Libération journalist Vittorio de Filippis.

The treatment meted out by the French police to Vittorio de Filippis, former managing editor of leftwing daily Libération, has prompted widespread condemnation and furore.

Filippis was manhandled, handcuffed, humiliated in front of his sons, twice forced to strip and submit to body cavity searches and interrogated without lawyers by an investigating magistrate— all over a two-year-old libel case, the Washington Post said.

The “coercive methods” used against the journalist in connection with a libel suit against the newspaper that fell under his period of former responsibility, were yet another sign of “deterioration in press freedom in France," Paris-based Reporters sans Frontières said.

The financial journalist was woken at his home on November 28 by police officers who told him that they had a warrant to take him before the Tribunal de grande instance (TGI) high court in Paris. He was arrested in front of his children whom he was looking after that day, RSF said. He was then taken to the police station at Raincy to be told he had been arrested in connection with one of many libel cases against Libération brought by the founder of the company Free, Xavier Niel, relating to articles by Renaud Lecadre both in the paper and on its web version.

Since he was managing editor when the articles appeared, Vittorio de Filippis is seen as the major author under Article 42 of the 1881 press law. He was then taken to the TGI where he was twice subjected to body searches before being taken before a judge, Muriel Josié, vice-president of the TGI. In the absence of lawyers for Libération, the journalist refused to reply to questions from the judge, who told him he was under investigation, and who then ordered his release at the end of the morning.

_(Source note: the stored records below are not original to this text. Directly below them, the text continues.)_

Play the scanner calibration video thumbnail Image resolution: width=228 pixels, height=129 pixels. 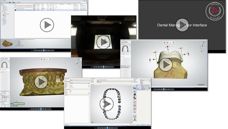click(103, 42)
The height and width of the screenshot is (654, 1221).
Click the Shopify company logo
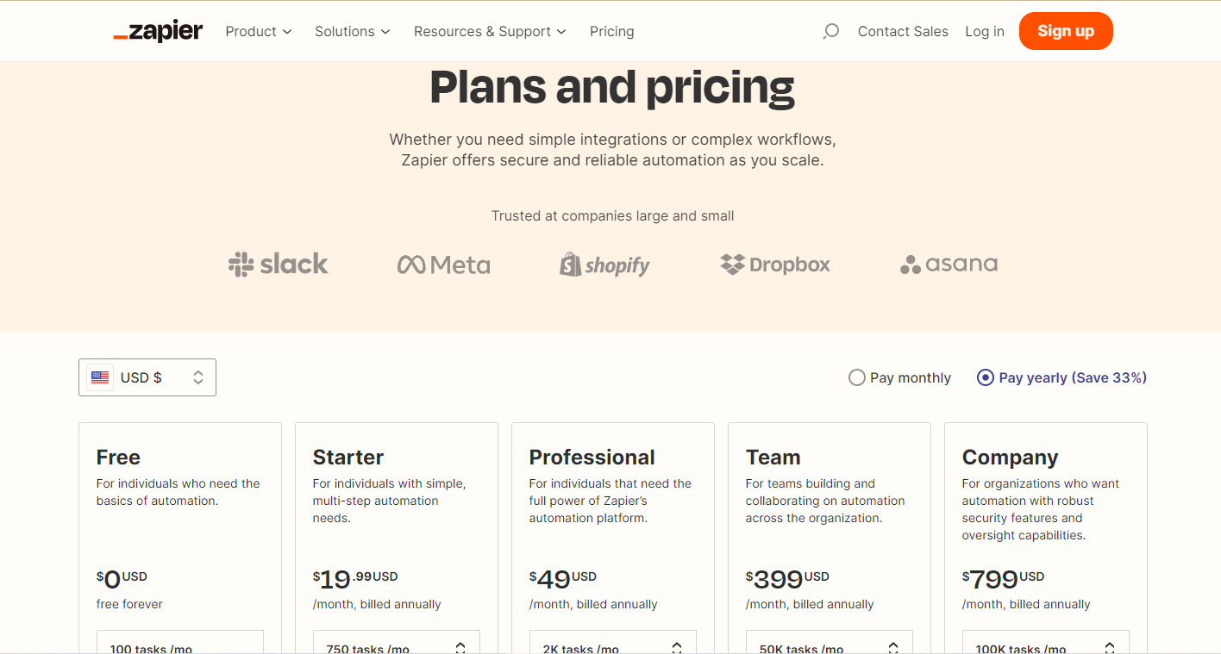tap(604, 265)
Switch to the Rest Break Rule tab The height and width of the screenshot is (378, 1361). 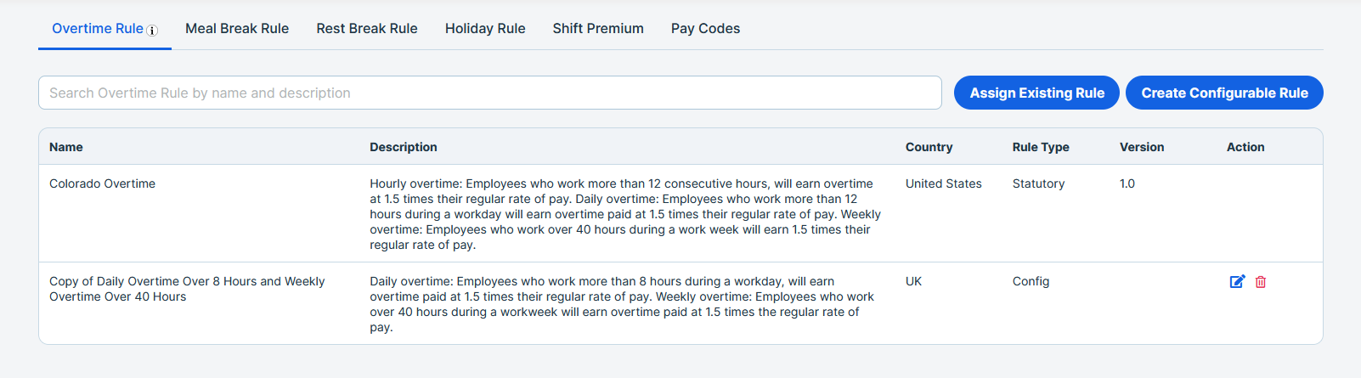367,28
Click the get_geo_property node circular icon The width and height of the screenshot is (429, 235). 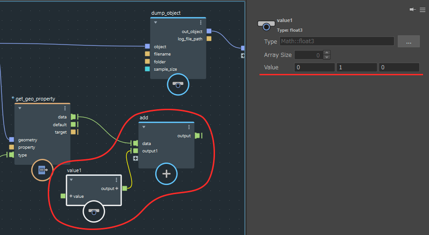(42, 170)
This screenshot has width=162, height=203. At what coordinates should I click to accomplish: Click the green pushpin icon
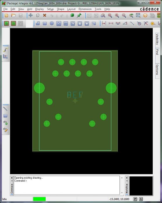pyautogui.click(x=79, y=16)
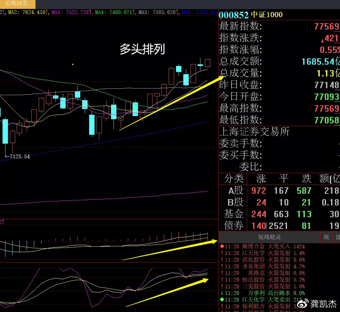The width and height of the screenshot is (340, 312).
Task: Open the 短线精灵 panel header
Action: click(269, 237)
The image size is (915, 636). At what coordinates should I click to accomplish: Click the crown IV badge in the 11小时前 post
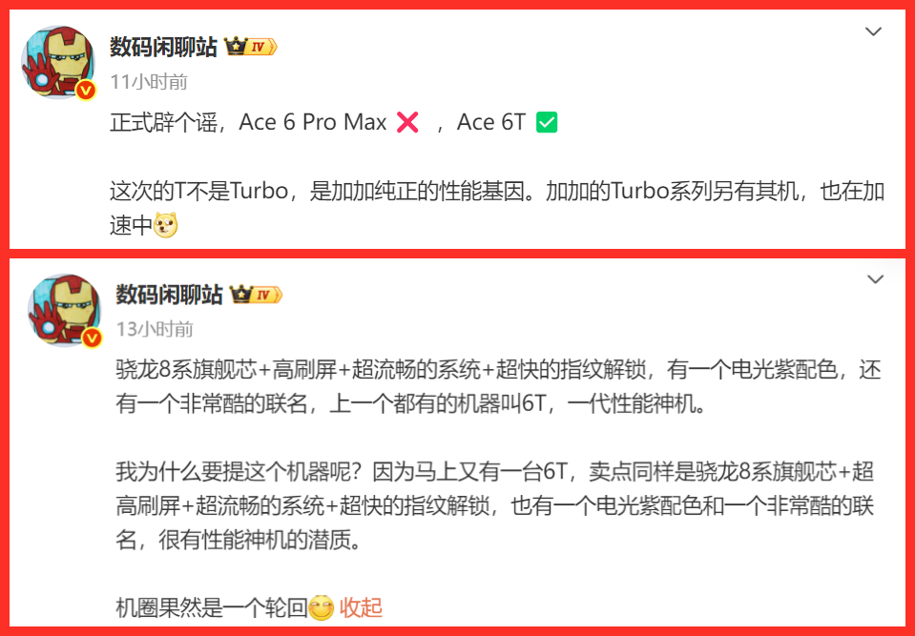[250, 48]
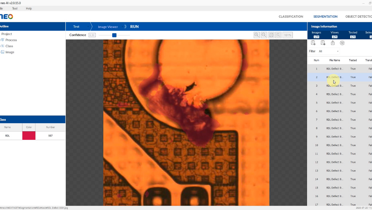
Task: Open the Tool menu
Action: (x=15, y=8)
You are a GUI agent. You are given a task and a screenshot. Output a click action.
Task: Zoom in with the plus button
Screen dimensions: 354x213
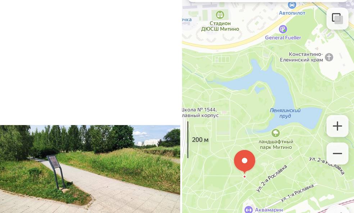[x=337, y=126]
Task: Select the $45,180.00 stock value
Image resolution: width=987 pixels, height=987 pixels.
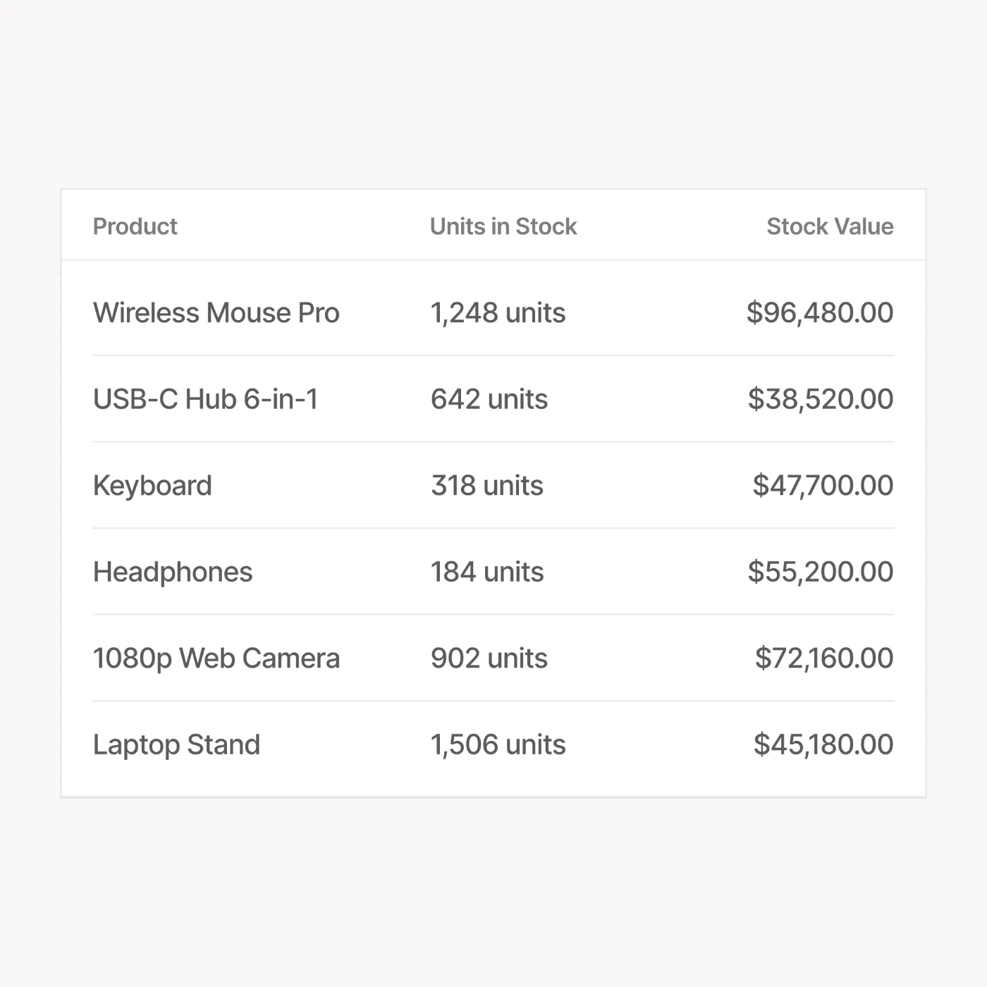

“We are outraged by the unacceptable methods used against Vittorio de Filippis and their humiliating nature. Such a thing has never before been heard of in France. To treat a journalist like a criminal and to resort to practices such as body searches is not only shocking but unworthy of French justice," RSF said. “We demand that he receive an apology for the methods used in a case of libel, in which the punishment involvement does not include a prison sentence”.

“The state of press freedom in France has been deteriorating in the past few years, as demonstrated by its 35th place [out of 173 countries] in our latest world press freedom index. France has the dubious distinction of holding the European record for the number of summonses, investigations and custody orders against journalists," it continued.

“We sounded the alarm, along with [citizen journalism organisation] Mediapart on November 24 in organising a press convention which is currently going on. What has just happened feeds our anxiety. Journalists are too often treated as a nuisance, even as criminals and the essential role played by the press is ignored," RSF concluded.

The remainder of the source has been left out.